Strawberry Buttercream Frosting

Learn how to make strawberry buttercream frosting using real strawberries. This pipable strawberry frosting is delicious on vanilla or chocolate cupcakes, and so perfect for spring! If you don’t have fresh berries on hand – frozen berries work too.
Frosting is probably definitely my favorite part of any cake. I realize some people might think it’s embarrassing to say that out loud – but I have no shame when it comes to frosting.

Fluffy, creamy buttercream is my weakness. And one of my all-time favorites is strawberry buttercream frosting. Every spring my Vanilla Cupcakes with Fresh Strawberry Frosting starts to go crazy on Pinterest – so I figured it was time to create a step by step post on how to make fresh strawberry frosting.

For this strawberry buttercream frosting recipe – we’re using real strawberries. No artificial flavors here. It does mean that there’s a little extra work involved to get that delicious, natural strawberry flavor – AND thick, creamy consistency.

Learn how to make strawberry frosting using fresh berries. This strawberry buttercream tastes delicious on vanilla or chocolate cake, and is totally pipeable. The fresh berries give this frosting the most beautiful color!
  • 12 oz strawberries , fresh
  • 1 cup unsalted butter , softened to room temperature
  • 4 and 1/2 to 5 cups powdered sugar , sifted
  • 1/4 teaspoon vanilla extract
  • 1/4 teaspoon salt
  • 1 tablespoon whipping cream , as needed

  1. First core the strawberries to remove the white centers. 
  2. Then place in a food processor or blender and pulse until smooth. You should have about 1 and 1/2 cups of strawberry puree. 
  3. Then put the puree through a sieve to remove the seeds - I do about 1/3 of the mixture at a time.
  4. Pour the strained strawberry puree into a medium saucepan over low-medium heat. Allow the mixture to boil gently while occasionally stirring.
  5. Continue boiling until it reduces to at least 1/4 of the original volume. It should be thick. Place the reduced strawberry puree into the fridge or freezer and cool fully.
  6. In a large bowl using a stand or hand-held electric mixer on medium speed, beat the butter until fluffy and no lumps remain. 
  7. Turn the mixer down to low speed and carefully beat in 2 and 1/2 cups of the powdered sugar. 
  8. Ensure the strawberry puree is cold, then add 3-4 tablespoons into the frosting along with the vanilla and salt. Beat together on medium speed until combined. (At this point the mixture will look uneven and not much like frosting). 
  9. Beat in the rest of the powdered sugar on low speed.

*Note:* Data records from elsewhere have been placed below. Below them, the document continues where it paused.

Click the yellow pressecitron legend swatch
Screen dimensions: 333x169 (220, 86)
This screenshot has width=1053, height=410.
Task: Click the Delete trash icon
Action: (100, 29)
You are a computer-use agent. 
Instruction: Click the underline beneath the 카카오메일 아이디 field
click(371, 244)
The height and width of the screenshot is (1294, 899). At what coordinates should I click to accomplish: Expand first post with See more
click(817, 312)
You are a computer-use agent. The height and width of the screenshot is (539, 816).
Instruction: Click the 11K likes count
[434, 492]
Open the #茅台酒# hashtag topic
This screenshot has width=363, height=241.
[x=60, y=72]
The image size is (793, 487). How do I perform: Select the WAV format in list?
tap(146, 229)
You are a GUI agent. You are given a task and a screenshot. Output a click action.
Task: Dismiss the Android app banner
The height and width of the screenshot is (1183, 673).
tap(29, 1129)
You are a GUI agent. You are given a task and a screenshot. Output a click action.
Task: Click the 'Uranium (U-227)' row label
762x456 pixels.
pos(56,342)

Once combined, turn the mixer to medium-high speed to beat it until fluffy. Beat in a little extra powdered sugar and 1 tablespoon of cream as needed. 
Recipe Notes
This recipe will make enough to frost 12-18 cupcakes if frosting using a piping bag, or 18-24 cupcakes if frosting using a knife. It's also enough to frost the top of a 9x13 inch cake.